Last edited by mikjames; 1st Jan 2017 at 15:52.
I'd recommend you go there with a laptop and a HDMI cable and ask them to let you try it. Panasonic and Optoma use different response time measurements (because there's no standard) so your curent 20ms may be worse than Panasonic 74. It's a long shot though, but worth testing?
I've since learned that a lot of the artifacting and blotchiness I saw in the past was actually the fault of the (compressed) content and not the screen, but OLED still has banding problems with near-blacks. These guys say it's not a big deal, but these guys also don't play Thief for hours on end. I'm still not sure OLED is mature enough for something as demanding as Thief (which is the ultimate test in my opinion), but it's something I want to get more firsthand experience with.
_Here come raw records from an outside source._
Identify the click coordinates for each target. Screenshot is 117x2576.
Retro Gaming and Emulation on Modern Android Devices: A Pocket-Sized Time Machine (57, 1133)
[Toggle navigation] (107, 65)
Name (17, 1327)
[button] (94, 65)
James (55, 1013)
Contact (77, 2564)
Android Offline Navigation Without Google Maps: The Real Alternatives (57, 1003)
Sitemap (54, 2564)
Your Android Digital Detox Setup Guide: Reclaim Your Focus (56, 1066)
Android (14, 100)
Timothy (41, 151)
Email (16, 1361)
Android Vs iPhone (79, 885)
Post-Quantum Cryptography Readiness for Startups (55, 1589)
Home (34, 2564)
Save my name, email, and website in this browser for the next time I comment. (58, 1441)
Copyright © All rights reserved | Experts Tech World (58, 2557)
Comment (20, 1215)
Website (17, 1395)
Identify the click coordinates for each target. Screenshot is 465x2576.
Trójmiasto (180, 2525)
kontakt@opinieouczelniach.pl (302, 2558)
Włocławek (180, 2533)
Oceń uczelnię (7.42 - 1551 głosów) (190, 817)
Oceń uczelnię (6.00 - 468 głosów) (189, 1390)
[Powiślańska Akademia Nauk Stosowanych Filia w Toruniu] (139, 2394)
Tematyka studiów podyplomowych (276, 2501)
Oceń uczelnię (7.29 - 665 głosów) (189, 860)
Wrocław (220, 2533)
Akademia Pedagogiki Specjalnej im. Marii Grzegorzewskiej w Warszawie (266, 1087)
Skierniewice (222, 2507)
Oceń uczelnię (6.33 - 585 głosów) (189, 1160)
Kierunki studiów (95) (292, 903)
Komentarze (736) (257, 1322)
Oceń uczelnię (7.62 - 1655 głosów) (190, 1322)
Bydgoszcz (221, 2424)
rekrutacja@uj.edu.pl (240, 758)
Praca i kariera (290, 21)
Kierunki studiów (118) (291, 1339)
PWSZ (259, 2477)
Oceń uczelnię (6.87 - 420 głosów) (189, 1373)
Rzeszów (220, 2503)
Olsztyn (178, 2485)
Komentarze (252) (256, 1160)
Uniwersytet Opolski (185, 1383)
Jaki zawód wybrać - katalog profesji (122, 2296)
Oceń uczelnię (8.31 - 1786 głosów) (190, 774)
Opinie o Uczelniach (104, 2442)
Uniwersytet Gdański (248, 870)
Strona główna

For now, I get by using a calibrated higher-end LCD with the backlight turned way down. Looks dim at first but the eyes tend to adjust over time and it becomes ridiculously dark and immersive.
No problem, Abysmal. Now I see a little bit clearer.
Regarding to thief: Maybe I can use my camera to catch up a dark scene so we can compare ourselves?
If you did that you'd have to enhance the footage after the fact, because I'd still be looking at it through my LCD. But honestly just your word is enough, as long as you have an eye for these types of quality discrepancies and understand the needs/demands of an uncompromising Thief player.
I just got a laptop with an OLED screen and loaded up Thief Gold. The shadows look like they are drawn in on Paint. Looks awful.
Gamma to low?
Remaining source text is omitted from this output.